In occasione di un evento collaterale all'Assemblea degli Stati Parte dello Statuto di Roma del 2024, l'inviato speciale della Repubblica di Vanuatu per i cambiamenti climatici e l'ambiente, Ralph Regenvanu, discute la proposta del suo Paese di rendere l'ecocidio un crimine internazionale. Credit: Patricia Willocq photography.

Questo slancio si estende a tutti i sistemi giuridici regionali. Nel marzo 2024, l'Unione Europea ha adottato una revisione della Direttiva sui crimini ambientali che richiede agli Stati membri di criminalizzare i reati "assimilabili all'ecocidio" entro la metà del 2026. Nel maggio 2025, il Consiglio d'Europa ha seguito l'esempio con una nuova Convenzione sulla protezione dell'ambiente attraverso il diritto penale, che consente di perseguire gli atti "equivalenti all'ecocidio". In un importante parere consultivo emesso all'inizio di questo mese, la Corte interamericana dei diritti umani ha stabilito che la prevenzione di danni ambientali irreversibili costituisce una norma di jus cogens - una regola perentoria del diritto internazionale alla quale non è possibile derogare.
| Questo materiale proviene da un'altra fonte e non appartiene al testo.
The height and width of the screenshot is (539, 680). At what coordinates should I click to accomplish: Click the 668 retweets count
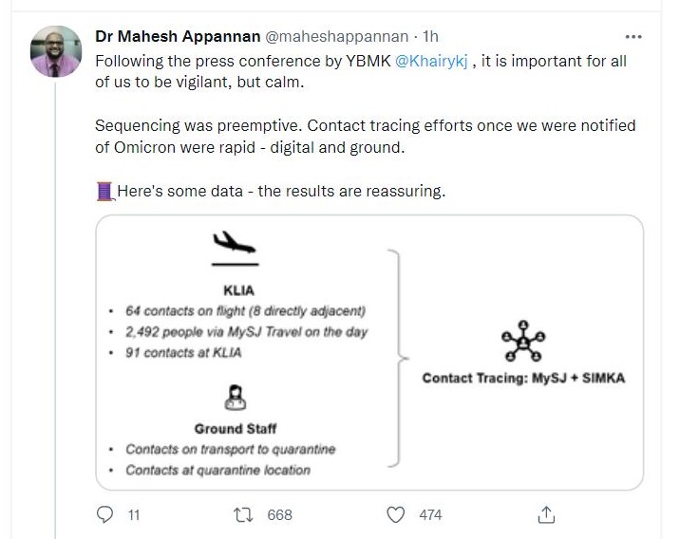(x=279, y=514)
Il parere segna un cambiamento di paradigma giuridico e si prevede che influenzerà la giurisprudenza in tutta l'America Latina e sosterrà il crescente riconoscimento globale della protezione ambientale come pietra miliare del diritto internazionale dei diritti umani.

Ho passato anni nelle aule dei tribunali a guardare coloro che difendono pacificamente la vita affrontare un processo mentre i responsabili della sua distruzione sono liberi. La legge sull'ecocidio traccia un confine necessario - legale, morale, ecologico - che alcuni danni sono troppo gravi per essere permessi. Dichiara che il diritto a un pianeta abitabile non può essere sacrificato per convenienza politica o per un guadagno economico a breve termine. 

La Corte Suprema svedese ha correttamente respinto l'idea che la protesta pacifica costituisca un sabotaggio. Tuttavia, i difensori dell'ambiente sono ancora perseguiti mentre i crimini più gravi contro la natura sfuggono alla giustizia.

Abbiamo bisogno di leggi all'altezza della crisi e dobbiamo proteggere il ruolo essenziale della protesta pacifica in qualsiasi democrazia funzionante. Coloro che lanciano l'allarme sulla distruzione ambientale di massa non sono una minaccia per la società, ma sono essenziali per la sua sopravvivenza.